Until the last line is reached, keep transcribing the material exactly.
====== Extracted material ======
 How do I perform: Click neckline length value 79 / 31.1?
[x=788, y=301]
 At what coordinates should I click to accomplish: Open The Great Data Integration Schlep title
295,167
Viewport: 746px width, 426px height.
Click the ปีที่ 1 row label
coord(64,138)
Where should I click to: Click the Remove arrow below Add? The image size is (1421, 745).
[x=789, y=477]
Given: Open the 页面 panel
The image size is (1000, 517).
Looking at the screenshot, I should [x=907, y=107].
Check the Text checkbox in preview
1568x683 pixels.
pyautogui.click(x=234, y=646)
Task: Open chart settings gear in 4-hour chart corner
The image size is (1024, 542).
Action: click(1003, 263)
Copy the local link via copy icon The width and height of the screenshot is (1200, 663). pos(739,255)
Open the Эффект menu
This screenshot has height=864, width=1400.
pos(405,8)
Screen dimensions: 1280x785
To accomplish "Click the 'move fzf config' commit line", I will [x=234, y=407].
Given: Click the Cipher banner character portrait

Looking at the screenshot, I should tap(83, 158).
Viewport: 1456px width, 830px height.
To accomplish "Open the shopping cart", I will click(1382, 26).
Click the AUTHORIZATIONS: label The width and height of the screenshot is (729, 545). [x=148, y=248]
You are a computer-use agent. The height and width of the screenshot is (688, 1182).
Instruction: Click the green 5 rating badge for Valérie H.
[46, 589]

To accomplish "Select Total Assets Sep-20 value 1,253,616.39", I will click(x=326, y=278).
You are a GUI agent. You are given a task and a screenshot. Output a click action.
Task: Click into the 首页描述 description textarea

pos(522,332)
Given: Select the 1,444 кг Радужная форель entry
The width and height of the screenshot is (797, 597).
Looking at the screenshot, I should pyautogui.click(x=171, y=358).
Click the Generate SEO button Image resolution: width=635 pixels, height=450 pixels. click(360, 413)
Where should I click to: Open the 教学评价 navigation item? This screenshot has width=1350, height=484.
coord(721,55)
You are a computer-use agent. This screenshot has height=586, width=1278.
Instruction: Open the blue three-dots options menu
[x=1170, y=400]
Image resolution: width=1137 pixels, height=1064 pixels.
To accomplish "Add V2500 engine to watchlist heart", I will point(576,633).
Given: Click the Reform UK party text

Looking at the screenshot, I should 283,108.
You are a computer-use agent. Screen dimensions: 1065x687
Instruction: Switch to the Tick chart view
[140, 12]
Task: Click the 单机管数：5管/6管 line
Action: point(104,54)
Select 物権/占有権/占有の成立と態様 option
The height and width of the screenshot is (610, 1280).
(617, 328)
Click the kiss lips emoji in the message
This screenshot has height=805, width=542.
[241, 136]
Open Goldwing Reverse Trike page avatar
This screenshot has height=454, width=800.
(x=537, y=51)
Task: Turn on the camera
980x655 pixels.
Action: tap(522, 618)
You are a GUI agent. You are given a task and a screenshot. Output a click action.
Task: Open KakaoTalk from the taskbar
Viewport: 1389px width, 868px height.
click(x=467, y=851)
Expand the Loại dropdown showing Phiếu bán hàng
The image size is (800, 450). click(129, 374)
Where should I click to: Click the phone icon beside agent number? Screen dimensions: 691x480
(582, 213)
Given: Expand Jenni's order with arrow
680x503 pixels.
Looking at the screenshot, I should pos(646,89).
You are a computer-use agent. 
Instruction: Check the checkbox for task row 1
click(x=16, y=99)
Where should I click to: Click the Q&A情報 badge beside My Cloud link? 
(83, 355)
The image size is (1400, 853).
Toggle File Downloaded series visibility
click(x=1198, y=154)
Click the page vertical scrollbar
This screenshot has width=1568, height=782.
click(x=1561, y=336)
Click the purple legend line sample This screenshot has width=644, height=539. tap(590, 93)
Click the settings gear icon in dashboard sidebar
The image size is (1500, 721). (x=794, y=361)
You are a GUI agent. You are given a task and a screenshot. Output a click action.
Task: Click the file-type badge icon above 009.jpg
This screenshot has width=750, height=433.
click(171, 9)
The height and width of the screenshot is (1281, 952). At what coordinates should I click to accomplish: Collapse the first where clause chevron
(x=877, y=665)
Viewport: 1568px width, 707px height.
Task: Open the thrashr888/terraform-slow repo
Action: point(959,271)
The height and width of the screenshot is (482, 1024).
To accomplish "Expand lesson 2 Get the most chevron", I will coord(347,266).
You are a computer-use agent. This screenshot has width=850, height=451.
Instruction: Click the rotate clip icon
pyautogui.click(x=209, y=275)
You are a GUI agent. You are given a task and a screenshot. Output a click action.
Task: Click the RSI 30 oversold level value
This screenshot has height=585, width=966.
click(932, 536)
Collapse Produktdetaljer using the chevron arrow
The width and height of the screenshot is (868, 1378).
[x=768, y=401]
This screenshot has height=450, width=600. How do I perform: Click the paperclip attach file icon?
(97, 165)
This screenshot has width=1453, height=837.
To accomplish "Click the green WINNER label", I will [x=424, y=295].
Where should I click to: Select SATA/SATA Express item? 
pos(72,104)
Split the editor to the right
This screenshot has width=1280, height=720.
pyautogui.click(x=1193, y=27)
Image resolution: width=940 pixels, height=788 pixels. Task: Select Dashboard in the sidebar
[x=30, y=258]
======
■ **Response**
 How do I perform: Click neckline length value 79 / 31.1?
[x=788, y=301]
 At what coordinates should I click to accomplish: Open The Great Data Integration Schlep title
295,167
Viewport: 746px width, 426px height.
Click the ปีที่ 1 row label
coord(64,138)
Where should I click to: Click the Remove arrow below Add? The image size is (1421, 745).
[x=789, y=477]
Given: Open the 页面 panel
The image size is (1000, 517).
Looking at the screenshot, I should [x=907, y=107].
Check the Text checkbox in preview
1568x683 pixels.
pyautogui.click(x=234, y=646)
Task: Open chart settings gear in 4-hour chart corner
The image size is (1024, 542).
Action: click(1003, 263)
Copy the local link via copy icon The width and height of the screenshot is (1200, 663). pos(739,255)
Open the Эффект menu
This screenshot has height=864, width=1400.
pos(405,8)
Screen dimensions: 1280x785
To accomplish "Click the 'move fzf config' commit line", I will [x=234, y=407].
Given: Click the Cipher banner character portrait

Looking at the screenshot, I should tap(83, 158).
Viewport: 1456px width, 830px height.
To accomplish "Open the shopping cart", I will click(1382, 26).
Click the AUTHORIZATIONS: label The width and height of the screenshot is (729, 545). [x=148, y=248]
You are a computer-use agent. The height and width of the screenshot is (688, 1182).
Instruction: Click the green 5 rating badge for Valérie H.
[46, 589]

To accomplish "Select Total Assets Sep-20 value 1,253,616.39", I will click(x=326, y=278).
You are a GUI agent. You are given a task and a screenshot. Output a click action.
Task: Click into the 首页描述 description textarea

pos(522,332)
Given: Select the 1,444 кг Радужная форель entry
The width and height of the screenshot is (797, 597).
Looking at the screenshot, I should pyautogui.click(x=171, y=358).
Click the Generate SEO button Image resolution: width=635 pixels, height=450 pixels. click(360, 413)
Where should I click to: Open the 教学评价 navigation item? This screenshot has width=1350, height=484.
coord(721,55)
You are a computer-use agent. This screenshot has height=586, width=1278.
Instruction: Open the blue three-dots options menu
[x=1170, y=400]
Image resolution: width=1137 pixels, height=1064 pixels.
To accomplish "Add V2500 engine to watchlist heart", I will point(576,633).
Given: Click the Reform UK party text

Looking at the screenshot, I should 283,108.
You are a computer-use agent. Screen dimensions: 1065x687
Instruction: Switch to the Tick chart view
[140, 12]
Task: Click the 单机管数：5管/6管 line
Action: point(104,54)
Select 物権/占有権/占有の成立と態様 option
The height and width of the screenshot is (610, 1280).
(617, 328)
Click the kiss lips emoji in the message
This screenshot has height=805, width=542.
[241, 136]
Open Goldwing Reverse Trike page avatar
This screenshot has height=454, width=800.
(x=537, y=51)
Task: Turn on the camera
980x655 pixels.
Action: tap(522, 618)
You are a GUI agent. You are given a task and a screenshot. Output a click action.
Task: Open KakaoTalk from the taskbar
Viewport: 1389px width, 868px height.
click(x=467, y=851)
Expand the Loại dropdown showing Phiếu bán hàng
The image size is (800, 450). click(129, 374)
Where should I click to: Click the phone icon beside agent number? Screen dimensions: 691x480
(582, 213)
Given: Expand Jenni's order with arrow
680x503 pixels.
Looking at the screenshot, I should pos(646,89).
You are a computer-use agent. 
Instruction: Check the checkbox for task row 1
click(x=16, y=99)
Where should I click to: Click the Q&A情報 badge beside My Cloud link? 
(83, 355)
The image size is (1400, 853).
Toggle File Downloaded series visibility
click(x=1198, y=154)
Click the page vertical scrollbar
This screenshot has width=1568, height=782.
click(x=1561, y=336)
Click the purple legend line sample This screenshot has width=644, height=539. tap(590, 93)
Click the settings gear icon in dashboard sidebar
The image size is (1500, 721). (x=794, y=361)
You are a GUI agent. You are given a task and a screenshot. Output a click action.
Task: Click the file-type badge icon above 009.jpg
This screenshot has width=750, height=433.
click(171, 9)
The height and width of the screenshot is (1281, 952). At what coordinates should I click to accomplish: Collapse the first where clause chevron
(x=877, y=665)
Viewport: 1568px width, 707px height.
Task: Open the thrashr888/terraform-slow repo
Action: point(959,271)
The height and width of the screenshot is (482, 1024).
To accomplish "Expand lesson 2 Get the most chevron", I will coord(347,266).
You are a computer-use agent. This screenshot has width=850, height=451.
Instruction: Click the rotate clip icon
pyautogui.click(x=209, y=275)
You are a GUI agent. You are given a task and a screenshot. Output a click action.
Task: Click the RSI 30 oversold level value
This screenshot has height=585, width=966.
click(932, 536)
Collapse Produktdetaljer using the chevron arrow
The width and height of the screenshot is (868, 1378).
[x=768, y=401]
This screenshot has height=450, width=600. How do I perform: Click the paperclip attach file icon?
(97, 165)
This screenshot has width=1453, height=837.
To accomplish "Click the green WINNER label", I will [x=424, y=295].
Where should I click to: Select SATA/SATA Express item? 
pos(72,104)
Split the editor to the right
This screenshot has width=1280, height=720.
pyautogui.click(x=1193, y=27)
Image resolution: width=940 pixels, height=788 pixels. Task: Select Dashboard in the sidebar
[x=30, y=258]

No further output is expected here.